Démocratisation: Le président birman gracie des prisonniers politiques
Publié

DémocratisationLe président birman gracie des prisonniers politiques

Cette décision confirme la volonté du nouveau pouvoir de tourner la page après des décennies de domination militaire.

Le président birman Htin Kyaw.

Le président birman Htin Kyaw.

ARCHIVES, AFP

Le président birman Htin Kyaw a gracié dimanche au moins 63 prisonniers politiques à l'occasion du Nouvel An, selon une association d'aide aux détenus, confirmant la volonté du nouveau pouvoir de tourner la page après des décennies de domination militaire.

Htin Kyaw, un proche d'Aung San Suu Kyi, est devenu fin mars le premier chef d'Etat civil de la Birmanie après près d'un demi siècle de domination militaire. Il est considéré comme la doublure de la prix Nobel de la paix, empêchée de devenir présidente en raison d'une Constitution héritée de la junte.

«D'après nos documents, 63 prisonniers politiques sont libérés de diverses prisons aux termes de la grâce présidentielle», a déclaré l'Association d'assistance aux prisonniers politiques (AAPP).

«Réconciliation nationale»

Dans un communiqué publié sur Facebook, la présidence avait annoncé auparavant la libération de 83 détenus, sans préciser s'il s'agissait de prisonniers politiques.

Cette mesure a pour objectif que «les gens se sentent en paix, heureux» et de promouvoir «la réconciliation nationale», selon le communiqué présidentiel.

La Ligue nationale pour la démocratie (NLD), le parti d'Aung San Suu Kyi, compte dans ses rangs de nombreux militants qui ont passé du temps en prison pour des raisons politiques.

Aung San Suu Kyi, qui a elle-même passé près de 15 ans en résidence surveillée sous le règne de la junte, a promis de faire de la libération des dizaines de détenus politiques une priorité pour son gouvernement.

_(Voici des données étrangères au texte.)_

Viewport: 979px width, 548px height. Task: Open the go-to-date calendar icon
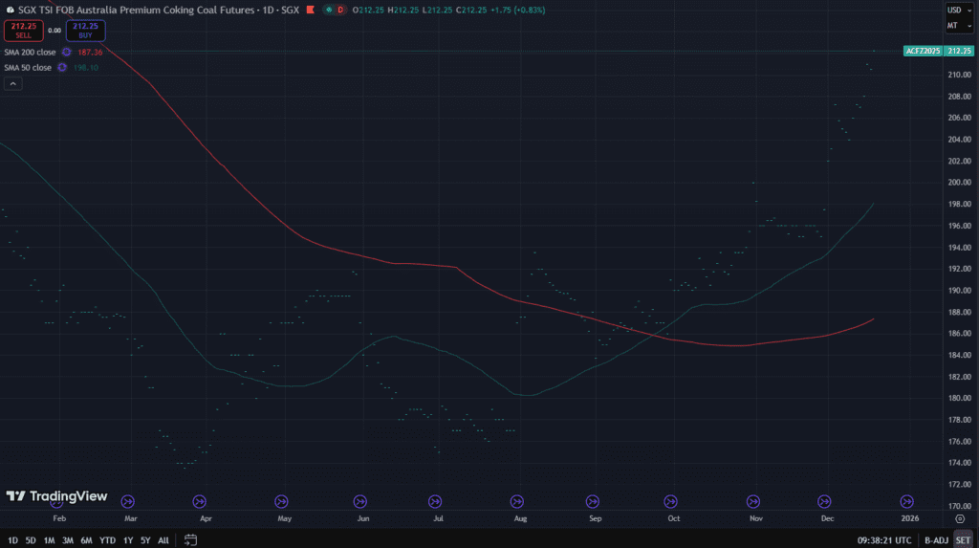[x=190, y=540]
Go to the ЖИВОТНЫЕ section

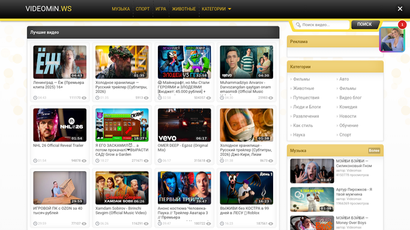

L'habitude des militaires d'emprisonner les dissidents est l'une des raisons pour laquelle le combat de la NLD avait obtenu le soutien croissant des Birmans. Le gouvernement semi civil qui a succédé à la junte en 2011 a mené des réformes économiques et politiques mais emprisonné des dizaines de militants.

Poursuites abandonnés Depuis l'arrivée au pouvoir de la NLD, les autorités ont abandonné les poursuites engagées contre près de 200 activistes politiques, selon la police, dont des dizaines d'étudiants qui ont passé plus d'un an en détention en raison d'une manifestation contre une réforme de l'éducation.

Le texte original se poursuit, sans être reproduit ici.